サッカーがゆえの多様性…米3部リーグ、デトロイト・シティFCが破綻した都市で成し遂げた連帯の物語<ロックのカリスマも支援><Number Web> photograph by L’Équipe

2020年秋シーズンにタイトルを獲得したデトロイト・シティFC。21年にはNISAレジェンドカップも獲得し、リーグ内では強豪のポジションにいる

 デトロイト・シティFCの提示する理念は、人種差別への反発を鮮明に打ち出しているドイツのFCザンクトパウリを想起させる。

「もちろん彼らと私たちでは歴史も違えば街も違う。でも彼らの主張や信念には共感できる」とシーン・マンは言う。

 同じサッカーへの愛、サッカーを通して実現したい理念がマンを突き動かし、2018年5月19日ザンクトパウリをデトロイトに招待しての親善試合が実現した。スタジアムは新記録となる7200人の観客で埋まり、試合は6対2でザンクトパウリが勝利した。

「素晴らしい思い出だ。同じ週末にパンクロックのフェスティバルも開催され、街全体が大きく盛り上がった」とシーン・マンが回想する。

 クラブはさらなるサポーターの獲得に乗り出した。3年にわたりケンワース・スタジアムを地域住民で満たした後に、1936年にフランクリン・D・ルーズベルト大統領により建設された老朽化が進むスタジアムの改修のため、参加型ローンを募ることを決めたのだった。

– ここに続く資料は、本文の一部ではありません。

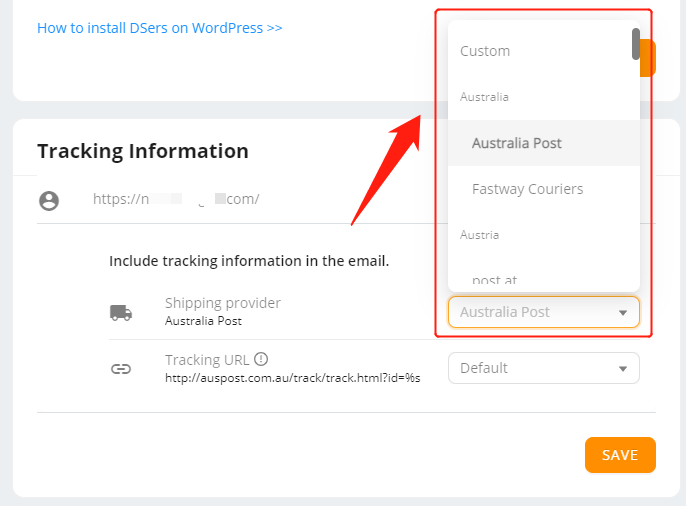Click the store URL text field
Screen dimensions: 686x506
click(x=176, y=199)
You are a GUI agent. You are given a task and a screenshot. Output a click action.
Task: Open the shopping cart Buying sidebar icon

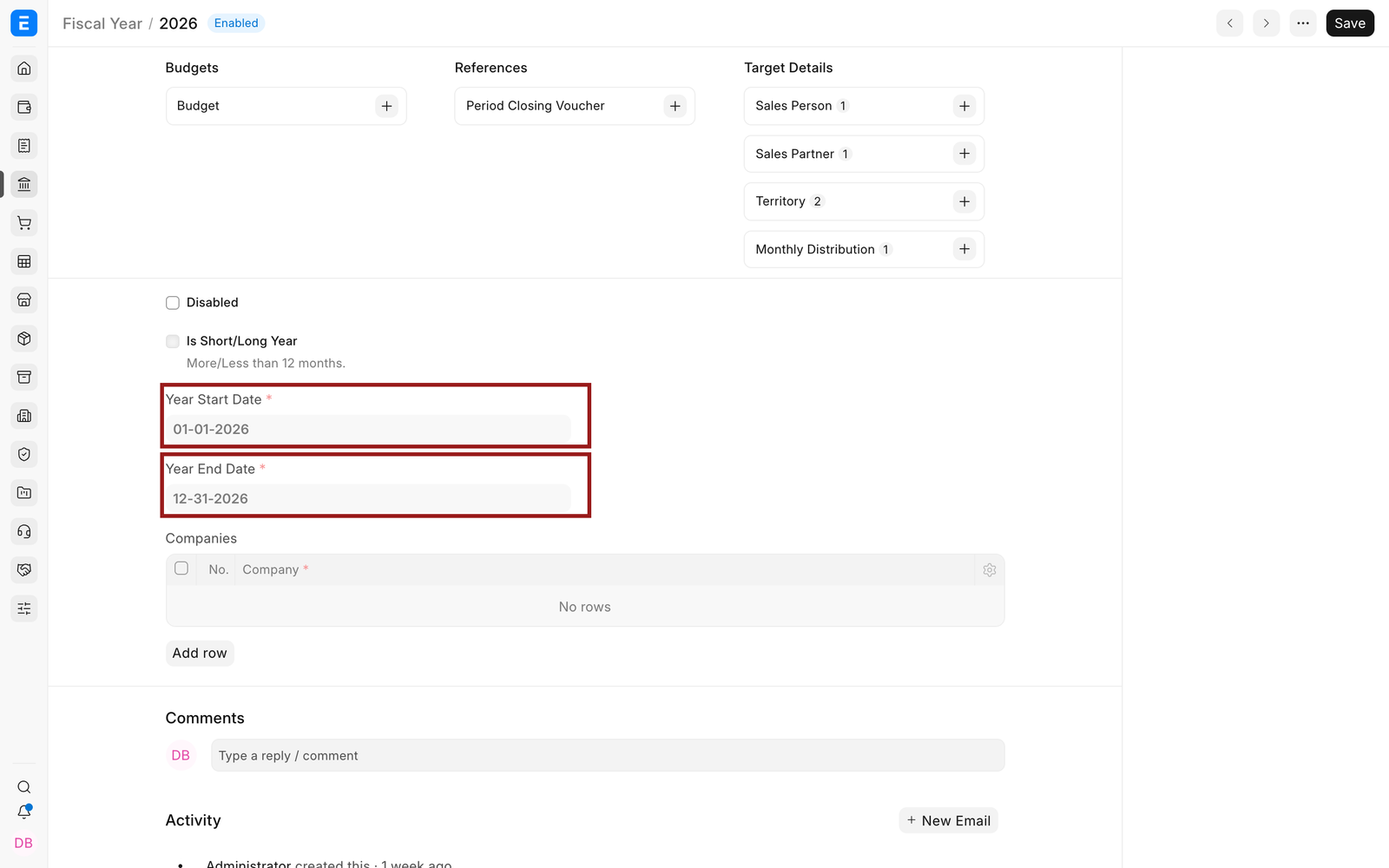click(x=24, y=223)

「その結果、74万ドルが集まり、計画したすべての改修を実現した。資金を提供した499の投資家は、予定より2年早く翌年には資金の回収ができた」とクラブの共同経営者のひとりが誇らしげに語る。

ロックスターの救いの手

 ところがコロナ禍の蔓延により、昨年7月にデトロイト・シティFCはクラブの資本をサポーターたちのために活用することを決める。これには予期せぬ手が差し伸べられた。ロックスターのイギー・ポップが支援を申し出たのだった。

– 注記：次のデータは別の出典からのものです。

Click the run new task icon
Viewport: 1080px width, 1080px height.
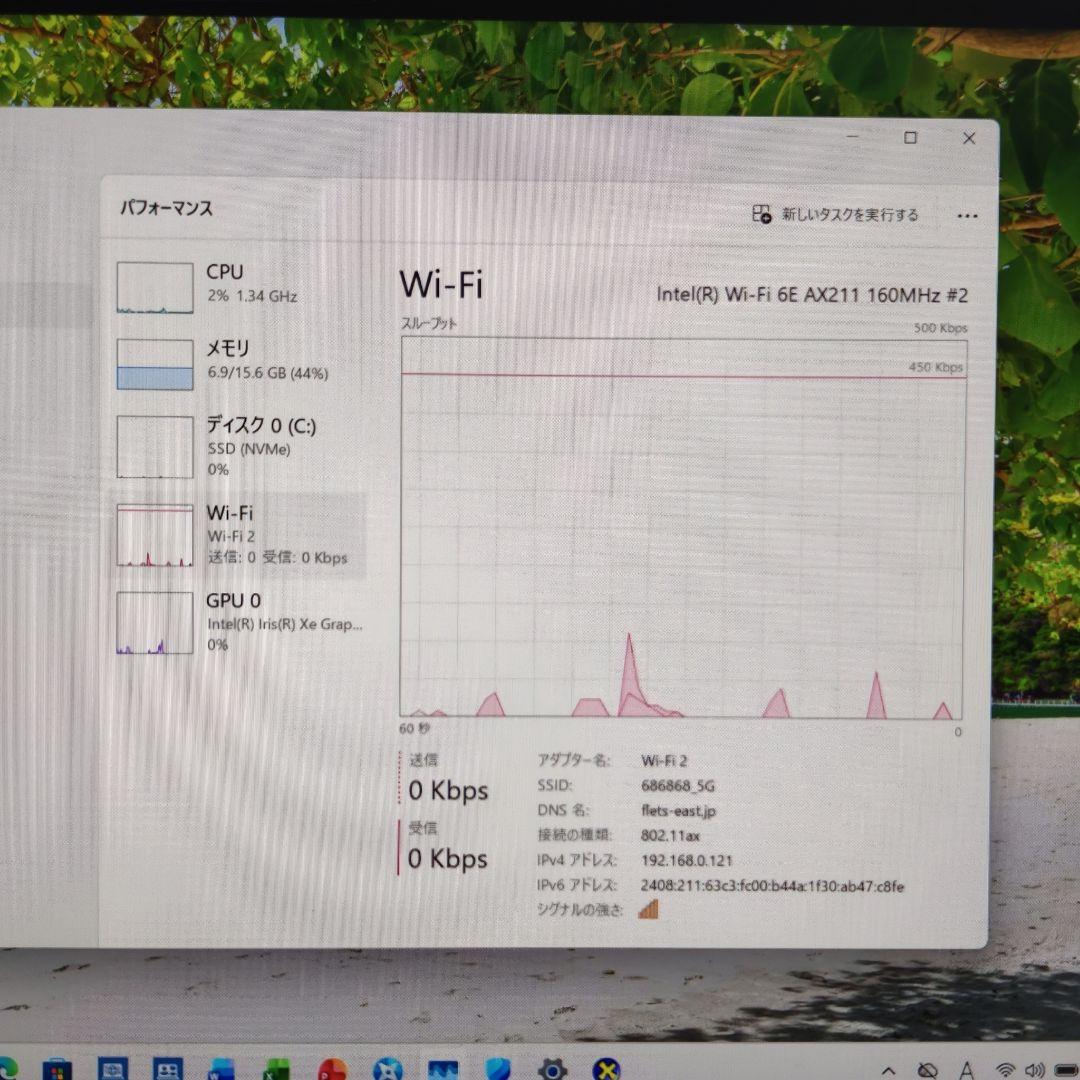point(760,214)
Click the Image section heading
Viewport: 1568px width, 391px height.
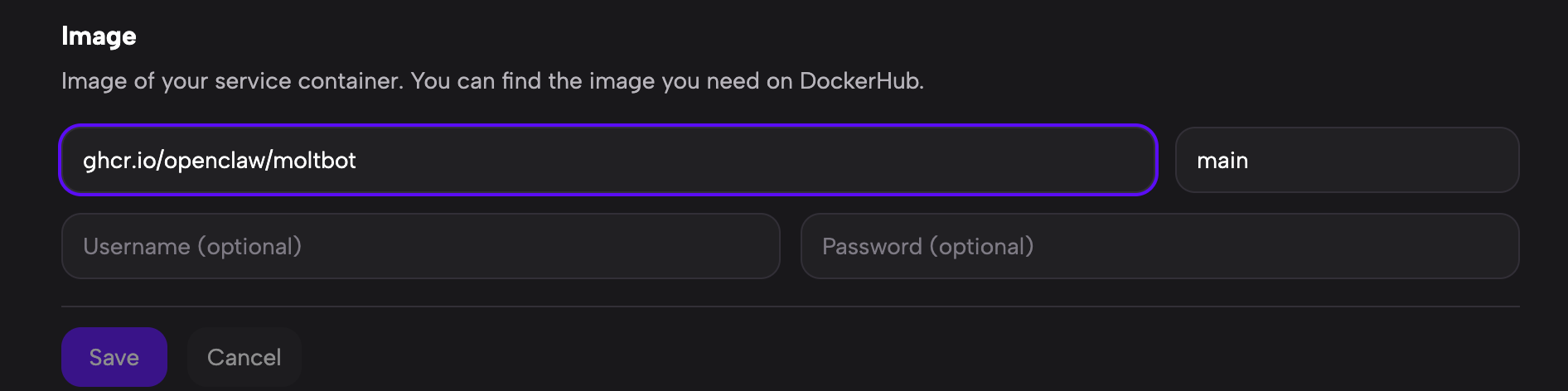99,36
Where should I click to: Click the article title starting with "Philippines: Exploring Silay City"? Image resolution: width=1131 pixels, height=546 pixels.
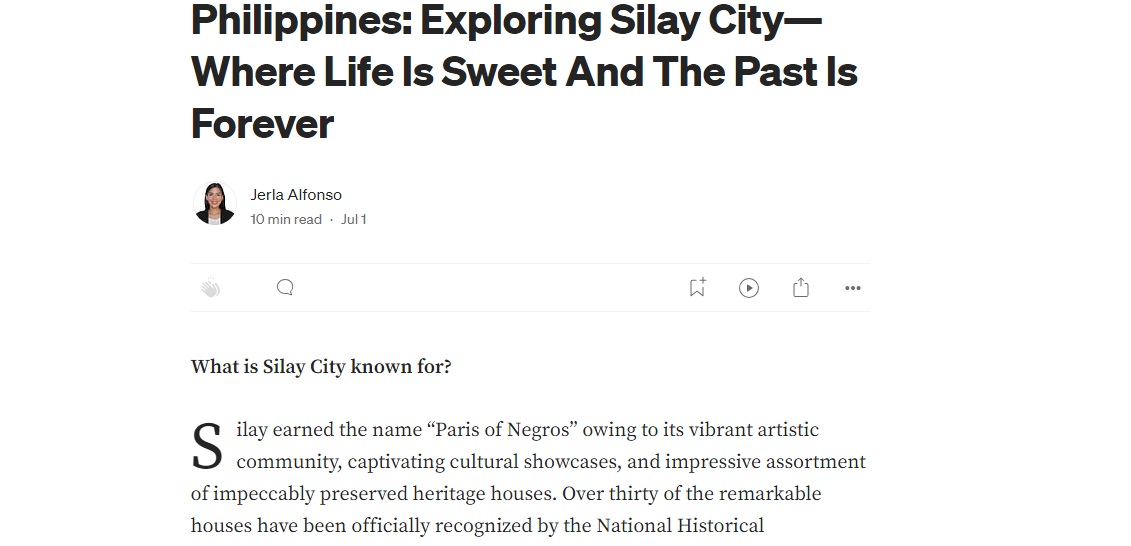pyautogui.click(x=505, y=20)
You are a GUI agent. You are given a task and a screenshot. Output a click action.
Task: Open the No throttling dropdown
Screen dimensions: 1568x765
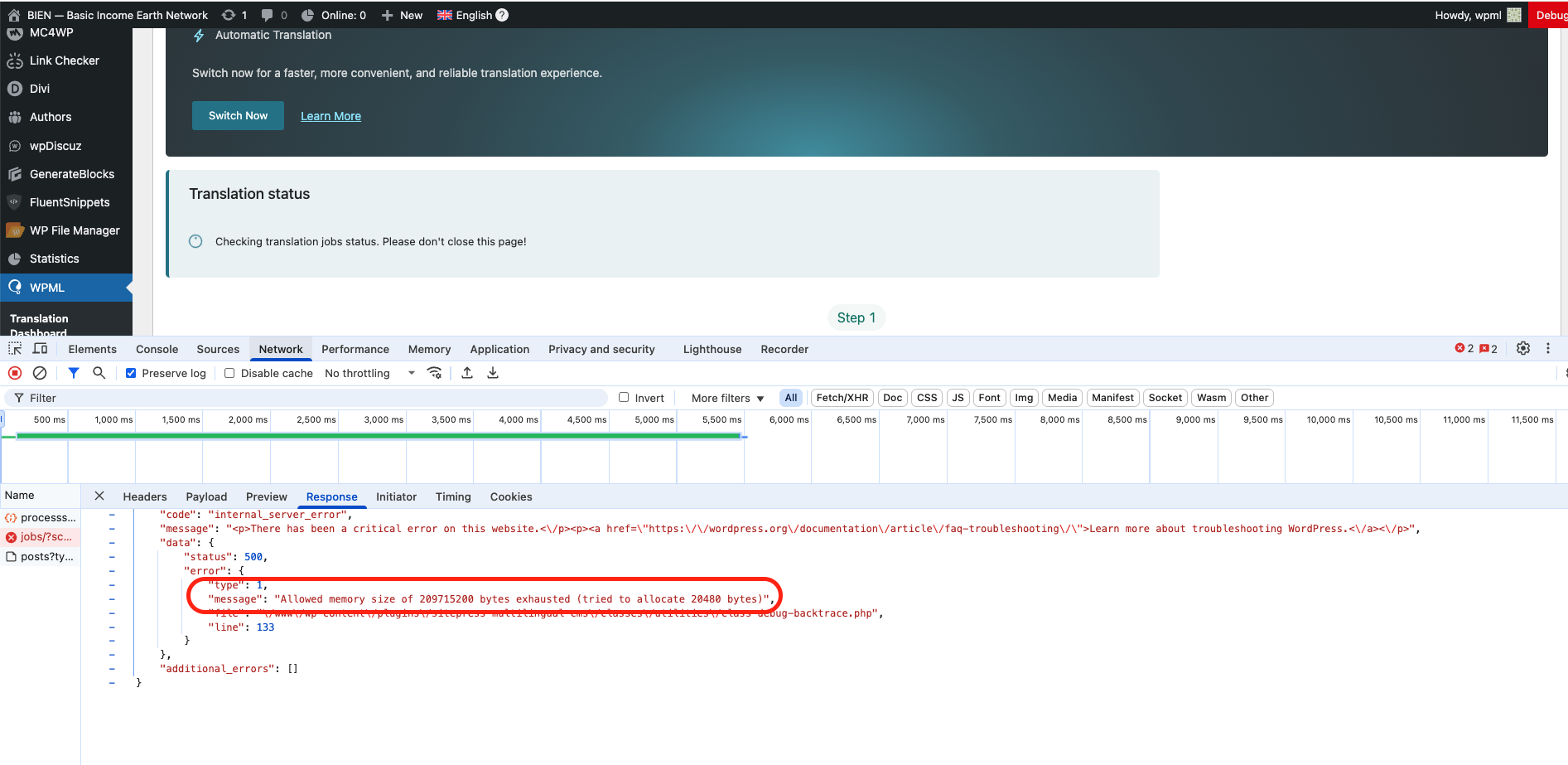click(369, 373)
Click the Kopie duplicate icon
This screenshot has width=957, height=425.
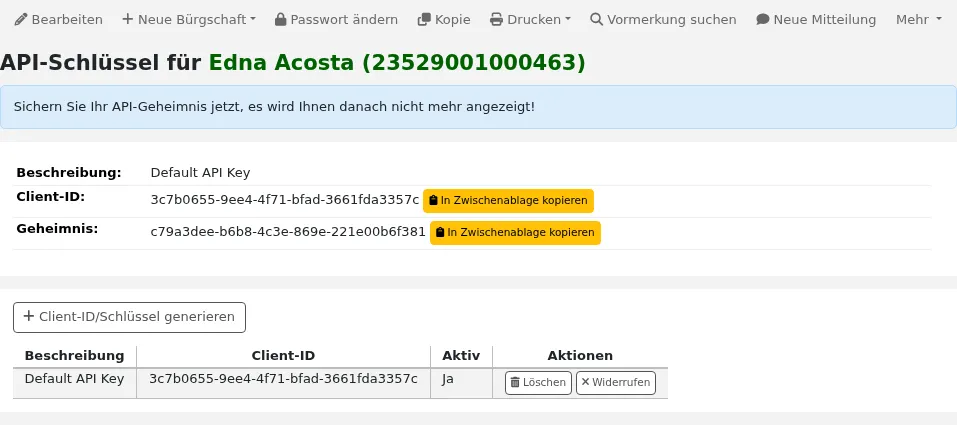(424, 20)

「彼はこの近く(ミシガン州マスキーゴン)の出身で、私の友だちの友だちなんだ。でもまさか私たちのために、ビデオクリップを作ってくれるとは思わなかった。ちょっと信じられなかったよ」とシーン・マンが事情を説明する。

 これによりクラブは、アメリカサッカー史上最高額となる120万ドルを、およそ4000人の出資者から集めた。クラブの名前はアメリカ国内はもとより海外にも広まり、とりわけアングロサクソン系メディアが注目した。